* **MATERIAL FOR THE TASK**:
====

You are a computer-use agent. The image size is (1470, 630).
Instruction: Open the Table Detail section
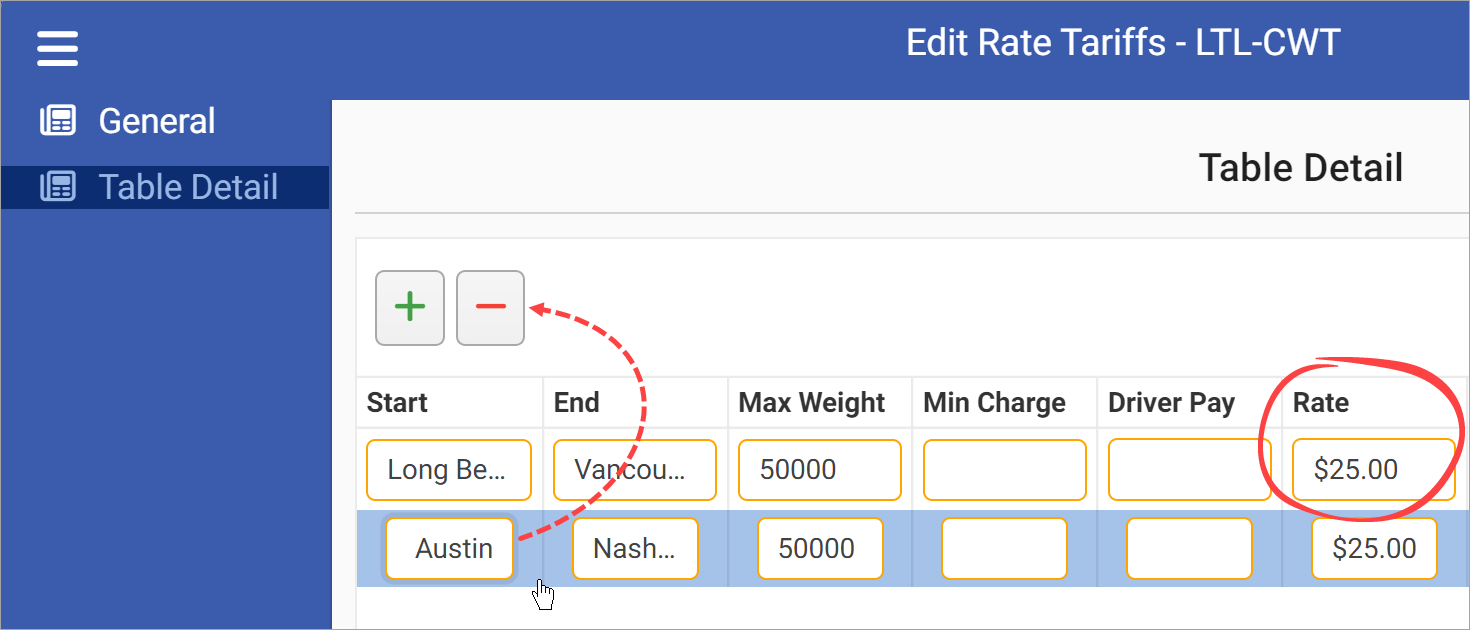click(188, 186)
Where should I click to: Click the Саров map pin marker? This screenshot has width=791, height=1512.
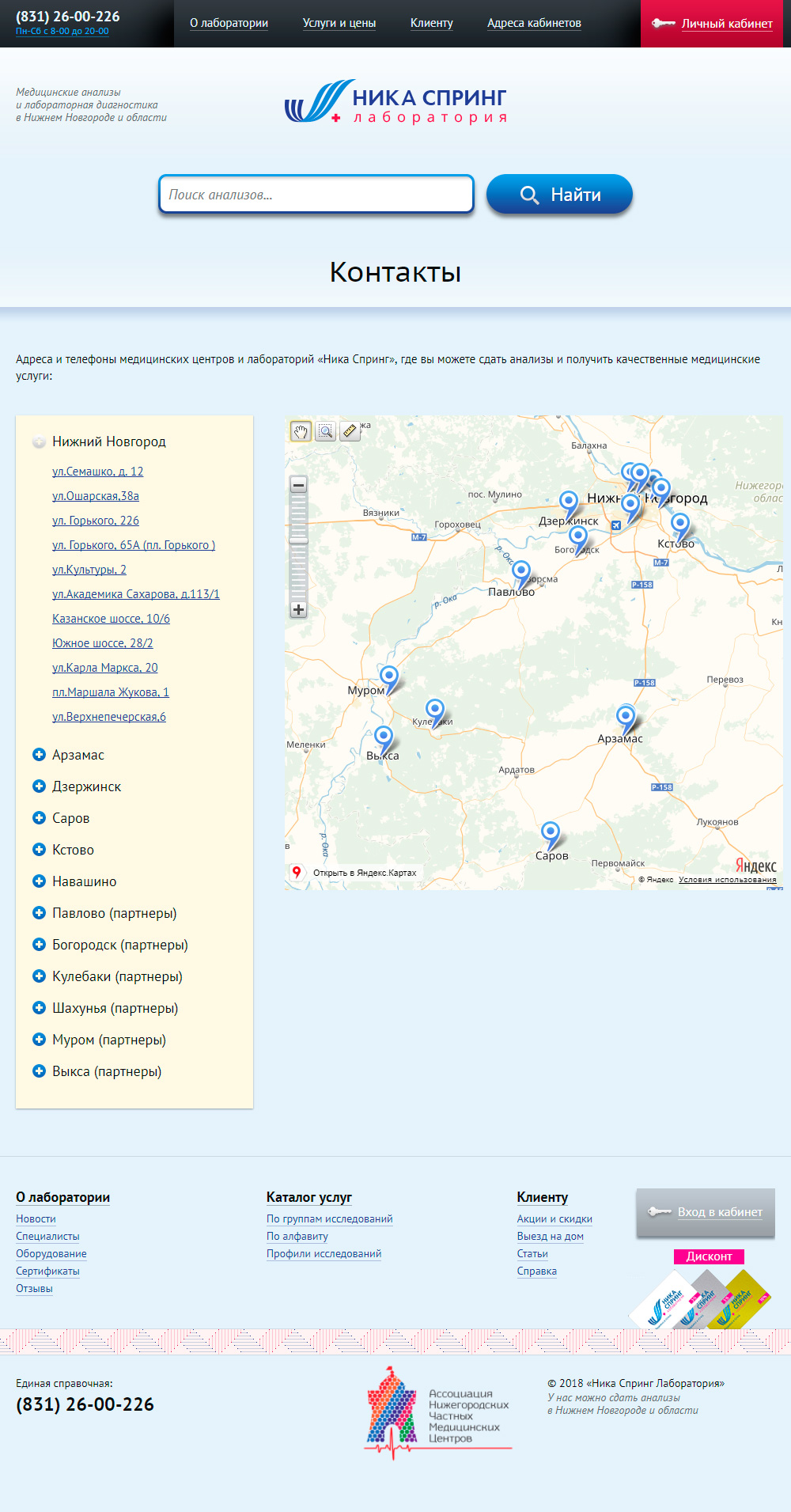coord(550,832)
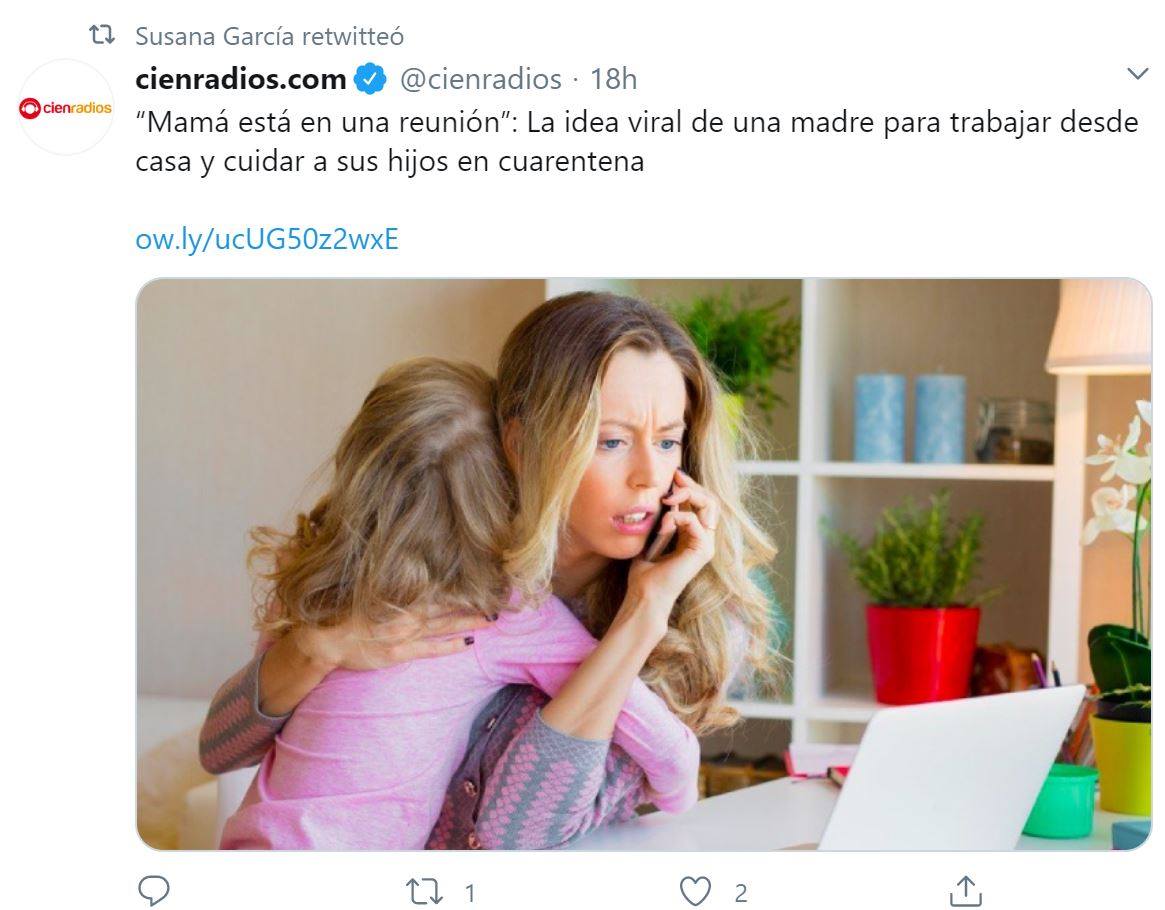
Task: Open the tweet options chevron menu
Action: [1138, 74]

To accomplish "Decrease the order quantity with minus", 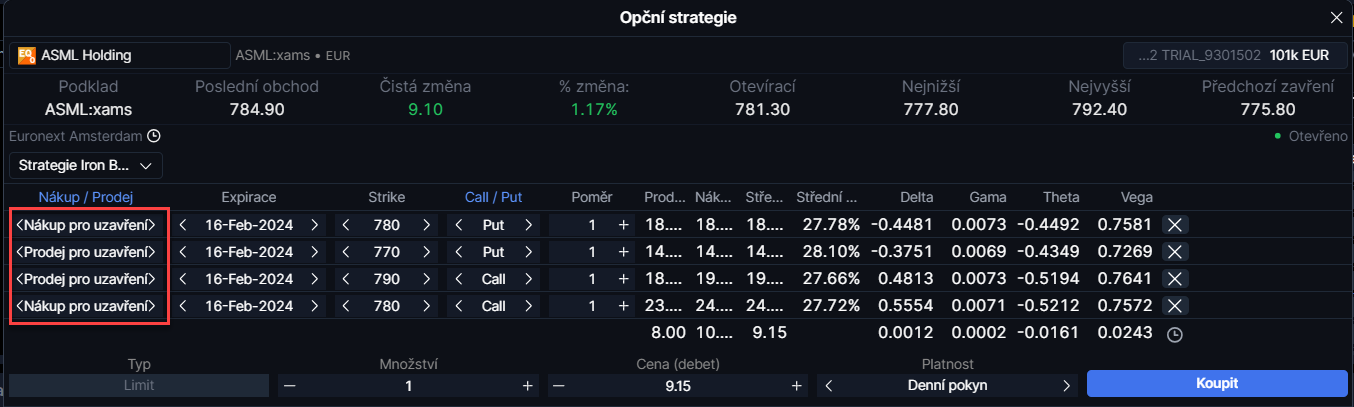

====

* **YOUR ASSIGNMENT**: Copy all of the data word for word, and keep the pictures out of it.

* **RESULT FOR THIS EXERCISE**:
You are a computer-use agent. The image size is (1470, 630).
Instruction: Open the Table Detail section
click(188, 186)
Where should I click to: Click the Саров map pin marker? This screenshot has width=791, height=1512.
coord(550,832)
Task: Open the tweet options chevron menu
Action: [1138, 74]

To accomplish "Decrease the order quantity with minus", 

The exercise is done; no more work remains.